De Europese Unie heeft veel weg van het schilderij Ceci n’est pas une pipe van René Magritte. Die schilderde een pijp en schreef erbij dat het geen pijp was. Hij vertelde de toeschouwer dat hij niet zag wat hij zag. Europese politici zijn bijzonder behendig in het scheppen van schijn werelden en schijninstituties. Ik betreur dat, want het verhindert de totstandkoming van een sterk, democratisch Europa. Een politiek geïntegreerd Europa zou op het wereldtoneel meer invloed kunnen hebben dan de huidige verdeelde club. Het zou de Verenigde Staten tot luisteren kunnen dwingen. In een democratisch Europa zouden politici niet met angst en beven een internationaal verdrag aan hun burgers voorleggen, maar dagelijks verantwoording moeten afleggen. Maar de geschiedenis van de Europese integratie is al bezaaid met voorstellen over wat Europa zou moeten worden. Ik wil het nu eens hebben over wat Europa is, en over de reden waarom dit niet fundamenteel kan veranderen.

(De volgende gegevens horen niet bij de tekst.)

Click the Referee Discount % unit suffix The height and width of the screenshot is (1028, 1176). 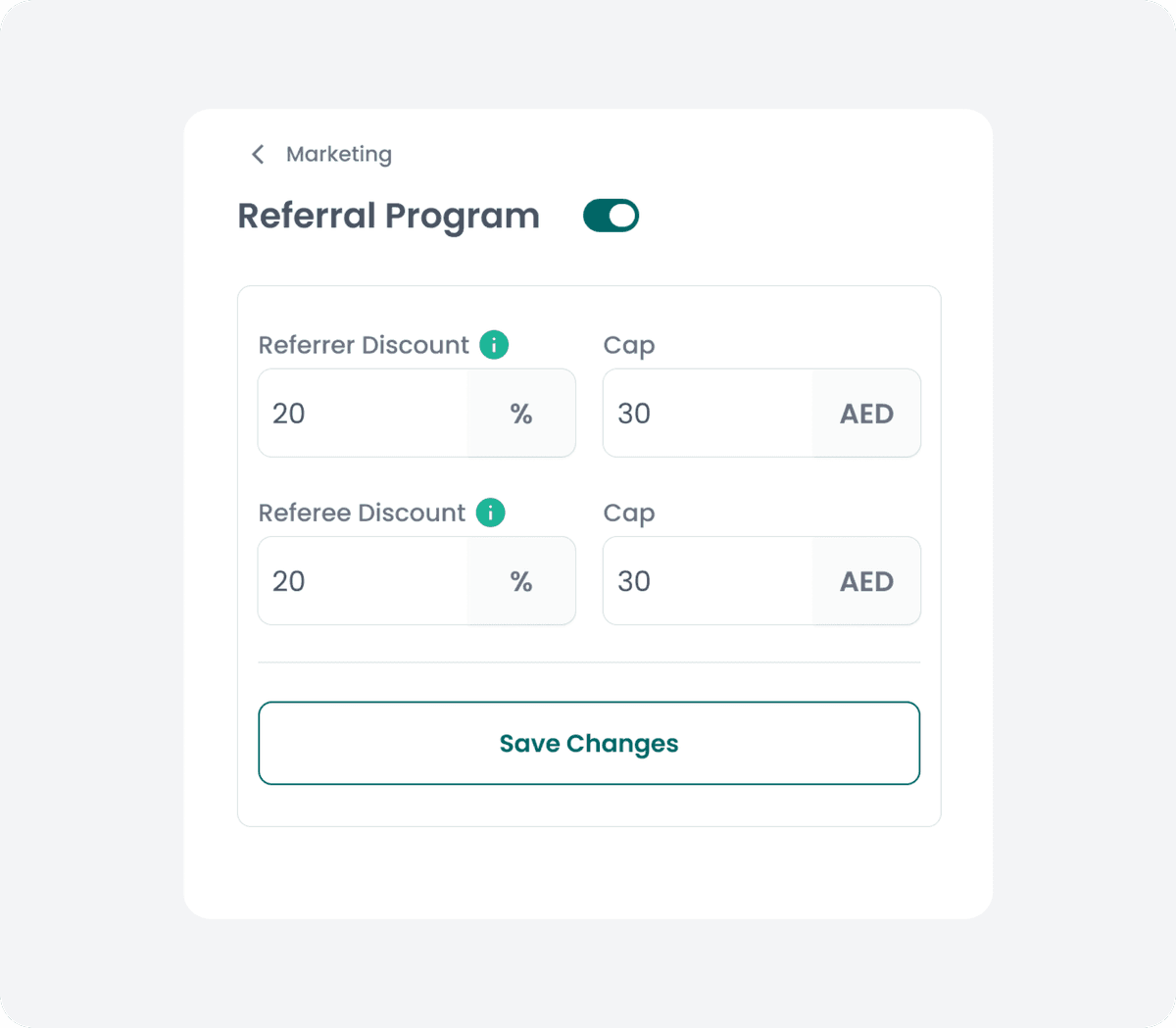(x=521, y=581)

De belangrijkste Europese instellingen zijn in werkelijkheid anders dan in theorie. Neem de Europese Commissie. Die is in theorie onafhankelijk van de lidstaten van de EU. Die onafhankelijkheid moet de Commissie in staat stellen boven nationale belangen uit te stijgen en het grote Europese belang te dienen. Iedereen in Brussel weet echter dat eurocommissarissen, die voor het Europese Hof van Justitie onder ede hun onafhankelijkheid hebben moeten beloven, in werkelijkheid nauwe banden onderhouden met nationale regeringen.

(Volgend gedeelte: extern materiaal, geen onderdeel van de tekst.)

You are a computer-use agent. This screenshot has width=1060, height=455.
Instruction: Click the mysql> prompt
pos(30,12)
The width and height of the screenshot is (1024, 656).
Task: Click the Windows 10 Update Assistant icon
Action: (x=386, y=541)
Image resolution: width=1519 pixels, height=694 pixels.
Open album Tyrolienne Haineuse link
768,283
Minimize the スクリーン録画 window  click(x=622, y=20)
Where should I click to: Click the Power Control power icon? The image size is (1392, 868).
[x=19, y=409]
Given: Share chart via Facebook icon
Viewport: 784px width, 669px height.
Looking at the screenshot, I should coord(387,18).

De Franse oud-premier Edith Cresson, die spiekbriefjes met instructies uit Parijs meenam naar vergaderingen, was geen uitzondering, zoals haar collega-commissaris Karel van Miert meende. In de Commissie-Prodi verdedigde de Spaanse eurocommissaris Loyola de Palacio ronduit het standpunt van de Spaanse regering over visserij. De Duitse bondskanselier Gerhard Schröder wond zich de afgelopen jaren vreselijk op over milieuvoorstellen van de voormalige Zweedse eurocommissaris Margot Wallström omdat die nadelig zouden zijn voor de Duitse chemische industrie, en nu de Duitser Günter Verheugen voor Industrie verantwoordelijk is, zijn Wallströms voorstellen van tafel verdwenen.

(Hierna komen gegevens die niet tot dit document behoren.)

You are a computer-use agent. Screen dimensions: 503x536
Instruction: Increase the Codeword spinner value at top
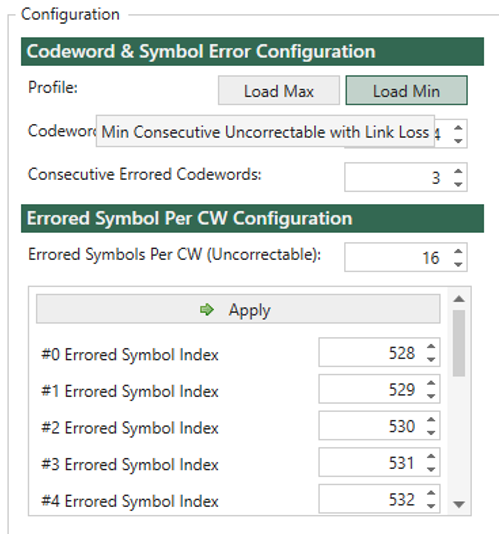pyautogui.click(x=458, y=128)
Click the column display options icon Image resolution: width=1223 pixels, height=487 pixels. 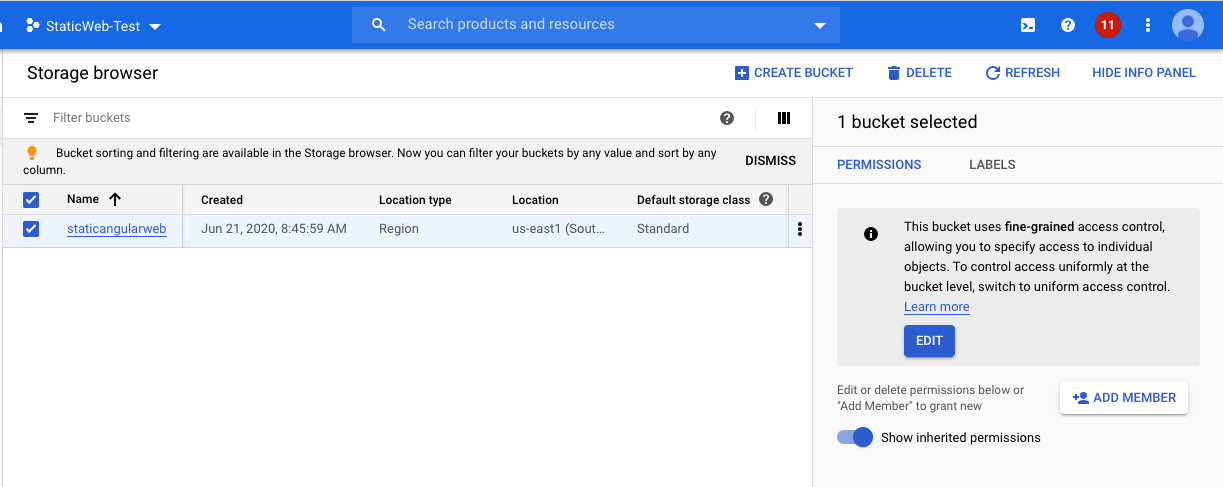[784, 118]
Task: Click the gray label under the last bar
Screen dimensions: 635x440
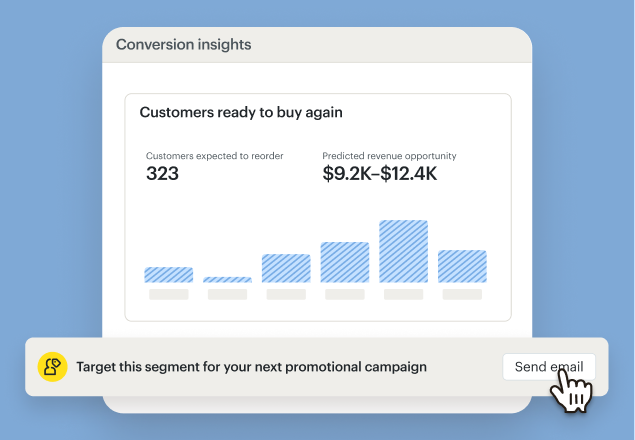Action: (x=462, y=295)
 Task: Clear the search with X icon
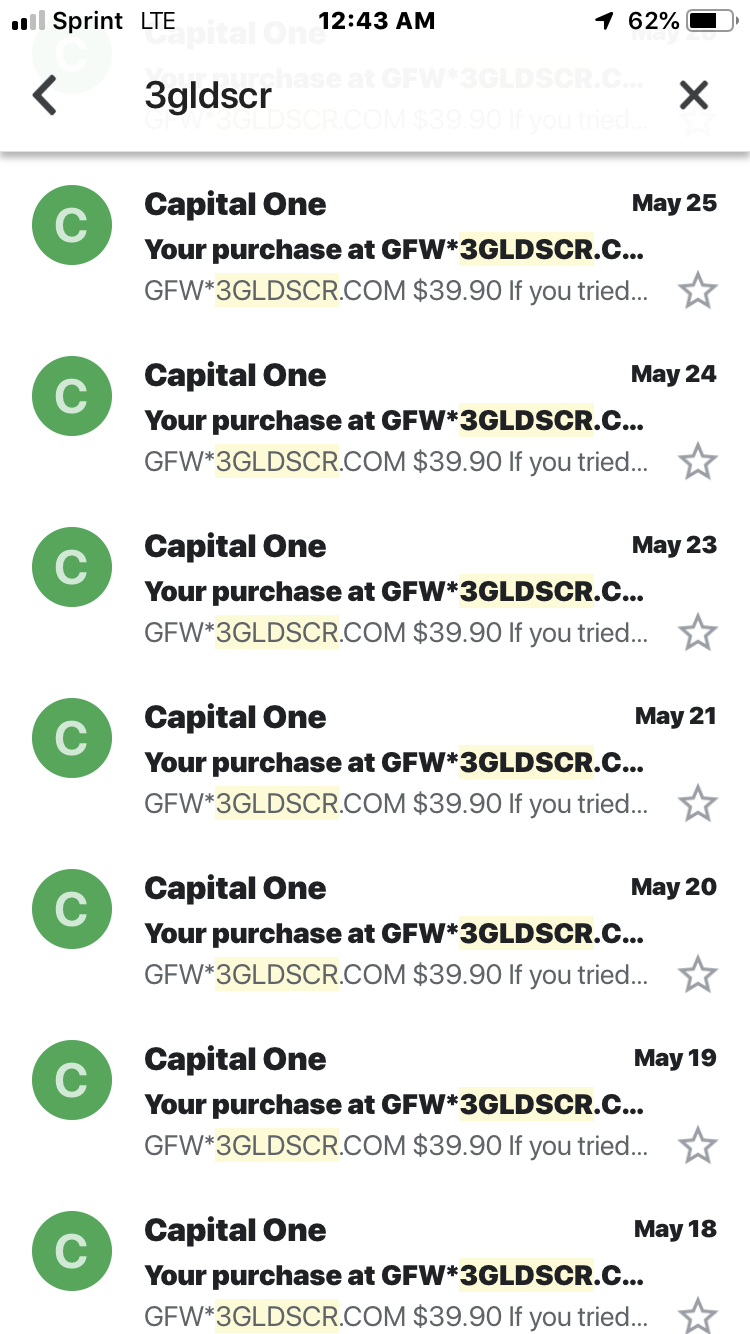[x=694, y=96]
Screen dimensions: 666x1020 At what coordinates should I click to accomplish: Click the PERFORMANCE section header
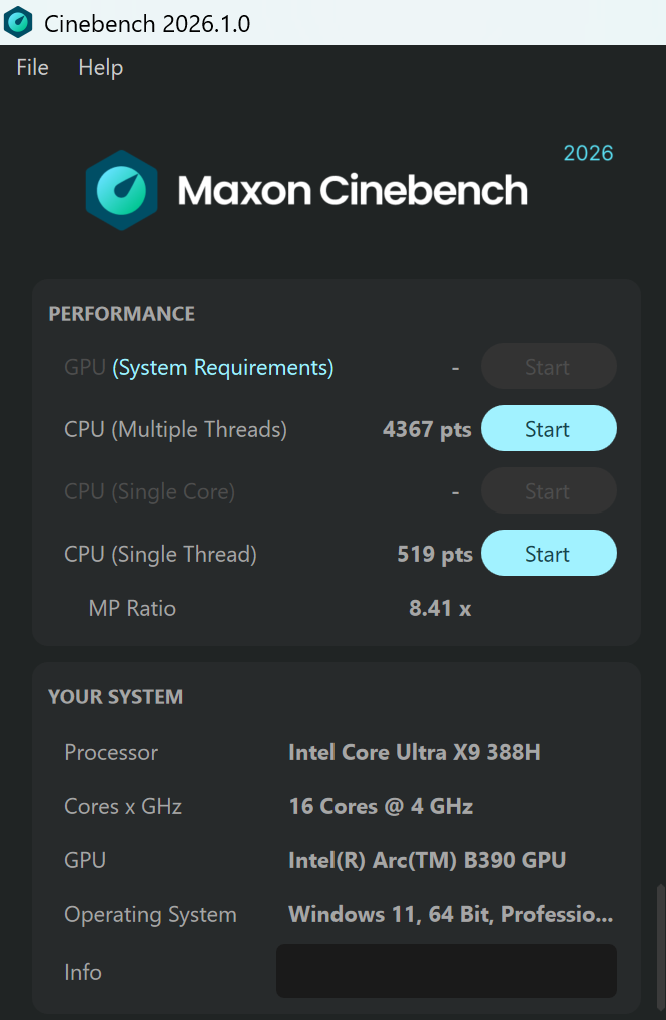pos(121,314)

Commissievoorzitter Prodi gedroeg zich in Brussel alsof hij in de Italiaanse binnenlandse politiek opereerde en bestreed premier Silvio Berlusconi als een oppositieleider. De veel geprezen Franse Commissievoorzitter Jacques Delors schrijft in zijn Mémoires dat hij in de jaren tachtig «voor periodieke ontmoetingen» met de Franse president en premier naar Parijs reisde. De Nederlandse eurocommissaris Hans van den Broek nam deel aan het Europa-overleg in het Haagse Torentje.

Als eurocommissarissen voor een tweede termijn benoemd willen worden of na een Brusselse periode hun carrière in de nationale politiek willen voortzetten, is het in hun eigen belang dat zij een goede relatie met hun hoofdsteden onderhouden. Natuurlijk zijn er ook eurocommissarissen geweest die afstand hielden van hun eigen land. Frits Bolkestein deed dat. Maar ook voor zo’n probleem is een oplossing: de diplomatieke vertegenwoordigingen in Brussel gebruiken naaste medewerkers van zo’n onafhankelijke eurocommissaris en ambtenaren van de eigen nationaliteit om hun belangen te behartigen.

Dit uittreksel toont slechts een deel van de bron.